Forget coffee mornings or knitting circles, this 72-year-old woman braves ninety mile-an-hour gales, helicopter rides through lightning storms and bawdy banter from co-workers as Britain’s oldest oil rig worker.
Great–grandmother Pat Thomson, known as “Auntie Pat” or “The Queen” by her rig workers, packed up her job as a primary school teacher and joined a BP rig in 1984.
The fully-qualified materials engineer has now spent the last 30 years in far-flung locations including the Falkland Islands and Gabon and in the early days had to share accommodation, toilets and even the showers with men.
Mother–of–three Pat, of Matlock, said: “I decided to quit teaching as I wanted to go on an adventure, and I have always loved science.

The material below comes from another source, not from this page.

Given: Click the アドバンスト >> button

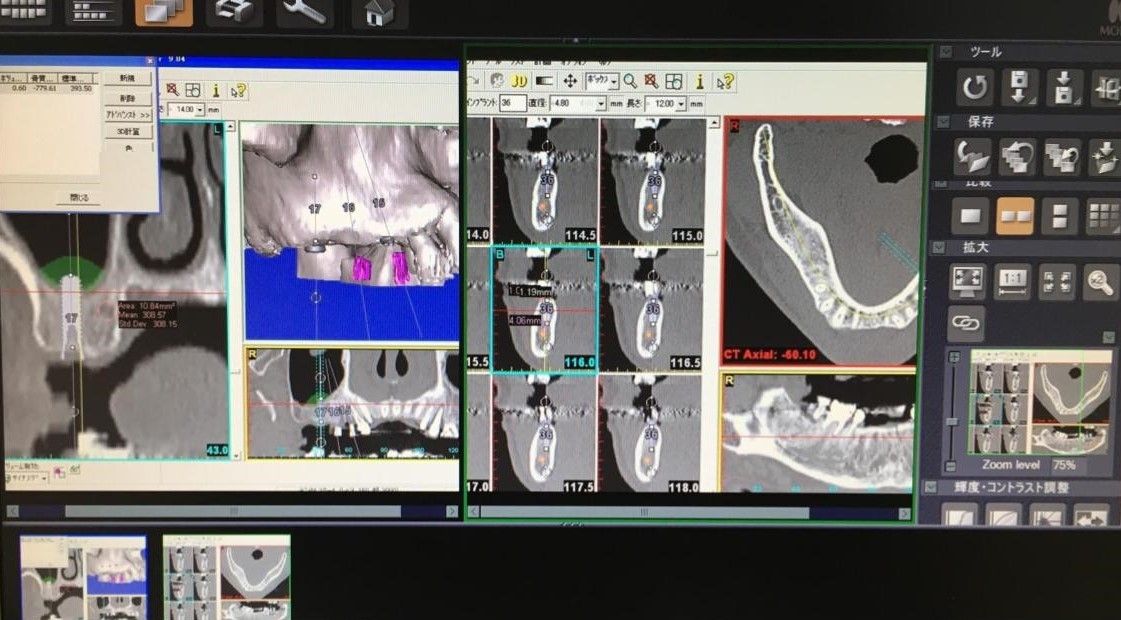Looking at the screenshot, I should pos(128,115).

It was very scary, especially being the only female on a rig full of men.
“I had to share a cabin with four men, and use the same communal showers and toilets as them.”
But Pat was no shrinking violet when it came to sharing a cabin with men.

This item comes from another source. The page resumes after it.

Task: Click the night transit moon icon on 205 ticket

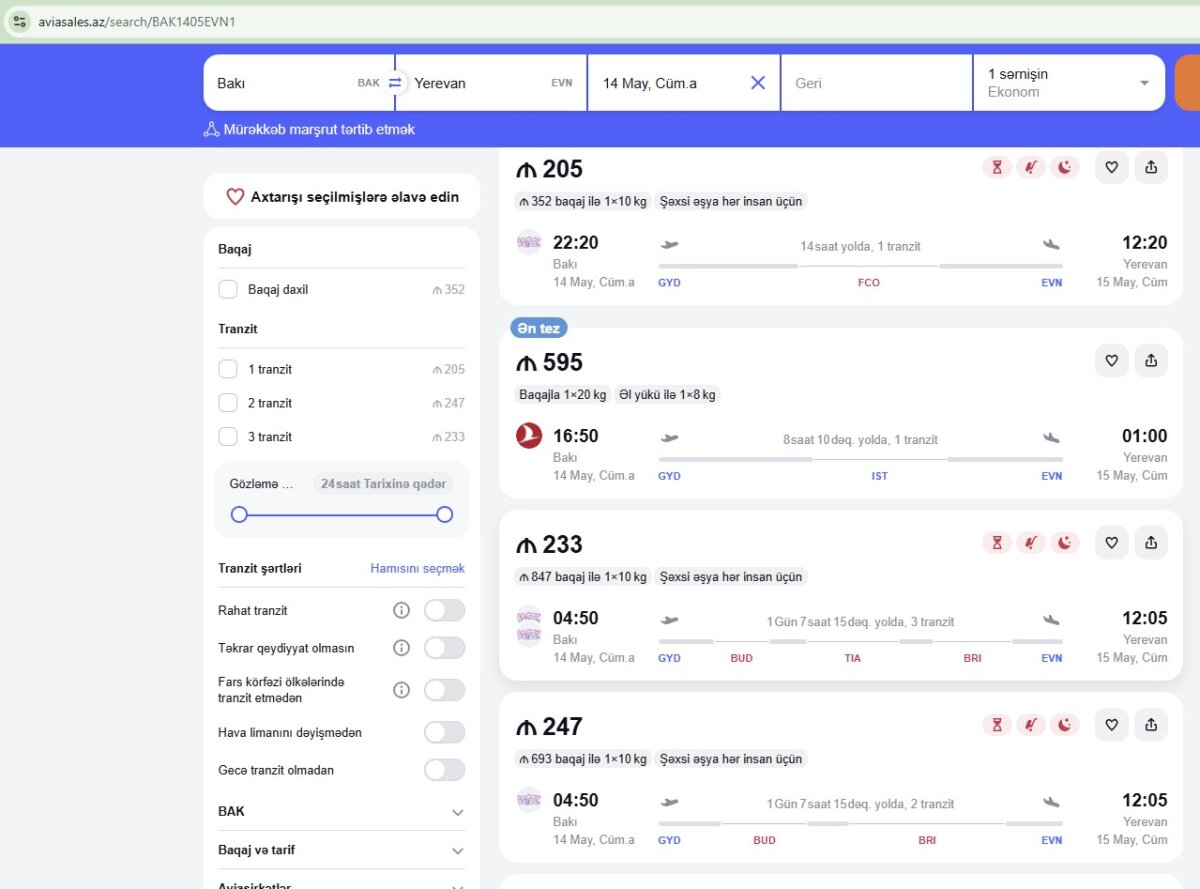Action: (1064, 167)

She said: “My first day on the rig – I arrived in the afternoon when most of the men were asleep after doing a 12–hour night shift.
“The last thing these guys expected was to see a woman arrive on the rig and that was certainly made clear when a man walked past me naked on the way to the showers.”
Pat, who earns £700–a–day, said that to survive offshore she had to make herself ‘one of the boys’.
She said: “I had to adapt myself to working like a man. I didn’t wear low cut tops or lots of make-up. I tried not to complain and I got my hands dirty, I didn’t want to be seen as some little woman who needed special treatment.”
But not all rig workers shared his enthusiasm for working alongside a lady.
Pat said: “They were quite bitter and nasty about women being offshore, ruining their men–only club. Apparently I should have been back at home looking after kids, or working as a stewardess.”
Sexist men were not the only challenges for 5ft 3 Pat, and she revealed her constant battle with the natural elements.
Pat said: “Getting off helicopters onto the deck in 90 mile-an-hour winds was horrible as I am only little and I would get blown around the place.
“There have been some particularly hairy moments, such as flying through a lightening storm and on another flight back to Aberdeen many years ago, the pilot calmly informed us that one of the engines had failed and we were relying on just one.”
Pat also had to contend with the dangers of the rigs themselves such as a potentially fatal hydrogen sulphide gas leak in the Irish sea.
She said: “It would be common to hear the gas alarm going off when working in the Irish sea as we were drilling alongside a live gas platform. When I realized I wasn’t going to die, the first thing that came to mind was ‘oh my god I look like such a state, I need to change and put on make–up before we get back to Aberdeen.’”
Pat’s partner, 79–year–old Robert Wood, said: “You don’t meet many women who can say they have worked offshore. I am very proud of her.”